Q: Please mention blood sugar level prior to as well as fluid and hydration intake prior to ANY exercise is crucial to predict glycemic response…. regular blood glucose checks are key until you know how they respond.
A: The guidelines are that you should not begin exercise with a blood glucose >250 mg/dL (13.9 mmol/L) with moderate or high levels of blood or urinary ketones. If you don’t usually test for ketones, just make sure you have enough insulin “on board” to counterbalance the glucose-raising hormones that get released during physical activity. The harder the exercise is, the more of these hormones get released.
The guidelines also suggest that people should use caution during activities when starting with a blood glucose >300 mg/ dL (16.7 mmol/L) without excessive ketones, stay hydrated, and only begin if feeling well.
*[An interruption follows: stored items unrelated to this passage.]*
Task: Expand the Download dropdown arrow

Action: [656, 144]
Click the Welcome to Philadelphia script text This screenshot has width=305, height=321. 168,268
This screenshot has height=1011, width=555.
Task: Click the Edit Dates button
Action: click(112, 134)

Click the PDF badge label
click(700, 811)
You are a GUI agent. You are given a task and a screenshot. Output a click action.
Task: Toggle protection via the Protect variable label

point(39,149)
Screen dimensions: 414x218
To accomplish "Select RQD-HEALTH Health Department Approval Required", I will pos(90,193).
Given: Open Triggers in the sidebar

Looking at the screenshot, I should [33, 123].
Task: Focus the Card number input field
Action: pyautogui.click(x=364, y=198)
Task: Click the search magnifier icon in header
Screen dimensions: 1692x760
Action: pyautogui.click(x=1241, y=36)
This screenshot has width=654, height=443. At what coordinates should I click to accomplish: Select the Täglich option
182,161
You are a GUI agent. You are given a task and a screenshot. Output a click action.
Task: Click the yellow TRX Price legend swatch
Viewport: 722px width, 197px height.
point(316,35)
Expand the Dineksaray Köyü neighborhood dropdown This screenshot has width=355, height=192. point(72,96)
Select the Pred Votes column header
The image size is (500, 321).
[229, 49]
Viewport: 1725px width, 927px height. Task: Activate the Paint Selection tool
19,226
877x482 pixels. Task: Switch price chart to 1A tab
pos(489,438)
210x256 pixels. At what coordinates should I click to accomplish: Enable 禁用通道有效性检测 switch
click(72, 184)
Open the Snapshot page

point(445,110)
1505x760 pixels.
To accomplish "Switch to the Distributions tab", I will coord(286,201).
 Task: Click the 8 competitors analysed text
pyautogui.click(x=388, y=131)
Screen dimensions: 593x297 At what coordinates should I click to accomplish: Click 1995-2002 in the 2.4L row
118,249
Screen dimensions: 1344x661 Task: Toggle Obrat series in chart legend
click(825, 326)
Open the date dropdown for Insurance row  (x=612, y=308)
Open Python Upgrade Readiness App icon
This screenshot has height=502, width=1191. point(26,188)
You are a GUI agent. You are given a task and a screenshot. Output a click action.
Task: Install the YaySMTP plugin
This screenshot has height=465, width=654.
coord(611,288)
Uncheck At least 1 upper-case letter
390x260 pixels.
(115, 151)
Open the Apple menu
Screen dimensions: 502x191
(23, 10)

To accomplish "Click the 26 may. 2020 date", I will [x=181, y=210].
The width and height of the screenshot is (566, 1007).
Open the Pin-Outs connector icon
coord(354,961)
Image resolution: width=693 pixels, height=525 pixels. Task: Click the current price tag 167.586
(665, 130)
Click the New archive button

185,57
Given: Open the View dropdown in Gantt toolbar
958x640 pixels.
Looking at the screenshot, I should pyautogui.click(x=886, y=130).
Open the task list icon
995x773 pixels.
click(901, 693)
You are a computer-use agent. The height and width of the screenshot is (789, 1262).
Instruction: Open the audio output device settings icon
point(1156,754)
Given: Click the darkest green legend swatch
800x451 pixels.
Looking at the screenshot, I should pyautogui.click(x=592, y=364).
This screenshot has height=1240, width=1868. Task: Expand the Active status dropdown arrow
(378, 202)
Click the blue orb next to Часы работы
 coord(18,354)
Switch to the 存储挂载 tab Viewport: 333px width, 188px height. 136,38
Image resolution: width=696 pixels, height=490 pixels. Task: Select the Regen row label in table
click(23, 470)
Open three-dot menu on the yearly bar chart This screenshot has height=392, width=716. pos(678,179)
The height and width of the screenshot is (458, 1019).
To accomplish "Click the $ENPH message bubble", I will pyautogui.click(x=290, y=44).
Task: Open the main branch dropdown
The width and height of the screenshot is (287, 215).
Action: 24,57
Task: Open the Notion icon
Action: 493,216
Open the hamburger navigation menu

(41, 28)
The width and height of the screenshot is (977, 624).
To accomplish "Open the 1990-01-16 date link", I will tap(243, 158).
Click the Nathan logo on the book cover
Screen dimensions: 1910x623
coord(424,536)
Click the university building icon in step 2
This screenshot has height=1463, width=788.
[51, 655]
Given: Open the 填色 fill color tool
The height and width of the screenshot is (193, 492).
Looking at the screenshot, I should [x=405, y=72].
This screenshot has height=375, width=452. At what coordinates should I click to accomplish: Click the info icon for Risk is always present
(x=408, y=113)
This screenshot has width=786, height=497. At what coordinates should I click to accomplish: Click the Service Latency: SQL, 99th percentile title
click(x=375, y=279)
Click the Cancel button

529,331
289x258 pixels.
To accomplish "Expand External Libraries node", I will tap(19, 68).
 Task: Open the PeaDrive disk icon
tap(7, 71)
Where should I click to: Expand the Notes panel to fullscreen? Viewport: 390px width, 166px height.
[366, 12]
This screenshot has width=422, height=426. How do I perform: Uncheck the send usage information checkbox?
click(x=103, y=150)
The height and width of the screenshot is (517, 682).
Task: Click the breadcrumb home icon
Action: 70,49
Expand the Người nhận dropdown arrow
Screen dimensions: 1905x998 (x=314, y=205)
For instance, if you take insulin and just ate a big meal, exercising right after when you may be experiencing a spike is usually okay because you have enough insulin in your body to bring the glucose levels down with activity.
As for hydration, drink adequate fluids before, during, and after exercise, as well as avoid exercising during the peak heat of the day or in direct sunlight to prevent overheating. These precautions are particularly important when someone has been experiencing hyperglycemia (elevated blood glucose levels) that can lead to dehydration or if someone has autonomic (central) nerve damage that can impair normal heat dissipation during exercise.
Q: What are your recommendations for glucose testing before, after or during exercise?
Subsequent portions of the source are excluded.